We compared the characteristics of the 7694 women included in the analyses with those of 799 mothers without SSRI information or lost to follow-up. Women without information on medication use were somewhat younger (n = 799; mean [SD] age, 28.7 [5.8] years) than those with information (n = 7696; mean [SD] age, 29.7 [5.3] years; t = 5.35; P < .001), tended to be less educated (18.8% higher education vs 40.2%; χ2 = 816.4; P < .001), and smoked more often (18.1% never smoked in pregnancy vs 67.8%; χ2 = 799.0; P < .001). Children of mothers without information on medication use were born with a shorter gestational age (mean [SD] age, 39.6 [2.2] vs 39.8 [1.8] weeks; t = 2.54; P = .01) and had a somewhat lower birth weight (mean [SD], 3348  vs 3416  g; P = .002).
Table 1 shows that women with depressive symptoms not using SSRIs in pregnancy were younger, less educated, more often of non-Dutch origin, and more likely to smoke and drink alcohol during pregnancy as compared with the controls. As compared with the control group, women using SSRIs in pregnancy were less educated, more often of Dutch origin, and more likely to smoke and drink alcohol during pregnancy (Table 1). In addition, we compared the SSRI-using group with the group with depressive symptoms; the SSRI-using group was significantly older (t = 5.51; P < .001).
Mean depression scores were 0.10, 1.45, and 0.74 for the control group, the group with depressive symptoms, and the SSRI-using group, respectively (Table 1). The SSRI-using group demonstrated a significantly lower score on the depressive symptoms scale than the group with depressive symptoms not using SSRIs (t = −9.43; P < .001).
Of the 99 women who used SSRIs during pregnancy, 28 had clinically relevant depressive symptoms. Moreover, 47 women used SSRIs in the first trimester only, and 52 pregnant women used SSRIs in the first trimester plus at least 1 additional trimester.

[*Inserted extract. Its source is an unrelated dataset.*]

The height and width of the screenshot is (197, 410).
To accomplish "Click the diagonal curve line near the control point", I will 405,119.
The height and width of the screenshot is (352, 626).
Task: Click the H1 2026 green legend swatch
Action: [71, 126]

Table 2 demonstrates that children in the group with depressive symptoms not using SSRIs showed a slower rate of fetal weight gain of approximately 4.4 g per week (95% CI: −6.3 to −2.4). In contrast, children in the SSRI-using group did not show a reduction in fetal growth as measured by fetal weight gain (slope β = −2.3; 95% CI: −7.0 to 2.3).

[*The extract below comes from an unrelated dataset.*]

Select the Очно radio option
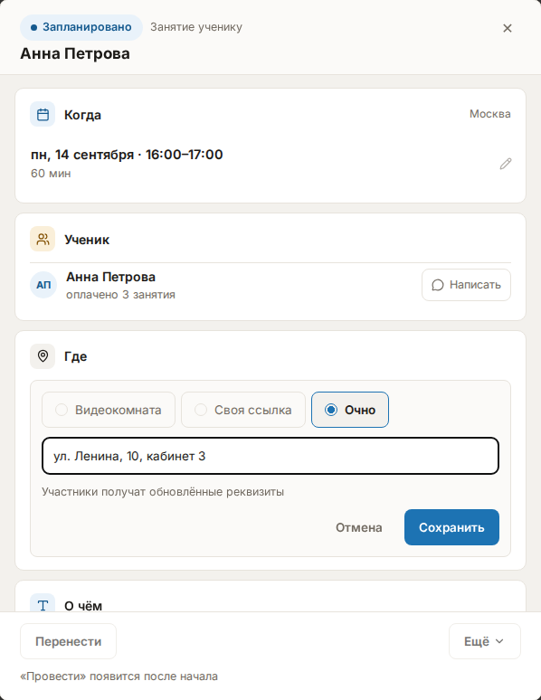Image resolution: width=541 pixels, height=700 pixels. [350, 410]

Children of mothers with depressive symptoms not using SSRIs also showed a reduced growth of head circumference (slope β = −0.08; 95% CI: −0.14 to −0.03). Children of mothers using SSRIs, however, had a more pronounced reduced head circumference growth of β = −0.18 mm per week (95% CI: −0.32 to −0.07). A direct comparison of the effect estimates of SSRI use and depressive symptoms showed a trend but it did not reach statistical significance (β = −0.10; 95% CI: −0.24 to 0.04; P = .07). Performing an additional adjustment for the depressive symptom scores, the decreased head growth remained present in the SSRI-using group (β = −0.15; 95% CI: −0.27 to −0.02; P = .02). Taking into account the effects of maternal ethnicity and smoking habits on the slope (interaction terms: ethnicity with gestational age and smoking with gestational age) did not attenuate the effect of SSRI exposure on head growth (β = −0.17; 95% CI: −0.29 to −0.04; P = .008). Moreover, taking into account the effects of maternal use of benzodiazepines on the slope (interaction term: benzodiazepine use with gestational age) did not attenuate the effect of SSRI exposure on head growth (β = −0.19; 95% CI: −0.32 to −0.06; P = .003). Finally, when we excluded the 28 SSRI-using women with high depressive symptoms, the association between maternal SSRI use and fetal head growth (β = −0.17 mm/wk; 95% CI: −0.31 to −0.03; P = .02) remained the same. Supplementary analyses using the standard deviation scores of fetal growth and head growth yielded very similar results (data not shown).
The Figure demonstrates the fetal head growth trajectories; Figure, A shows the absolute growth of head circumference and Figure, B shows the relative fetal head growth (ie, the difference of fetal head circumference growth between the groups). The graph demonstrates that the growth rate of the fetal head was high, varying from 171 mm at 20 weeks of gestation to 345 mm at 40 weeks of gestation. It also demonstrates that the effect of maternal SSRI use on head growth was rather small, up to a 4.0-mm difference in head circumference. The total effect size of SSRI use during pregnancy on fetal head circumference varied from 0.24% (at 20 weeks of gestation) to 1.19% (at 40 weeks of gestation).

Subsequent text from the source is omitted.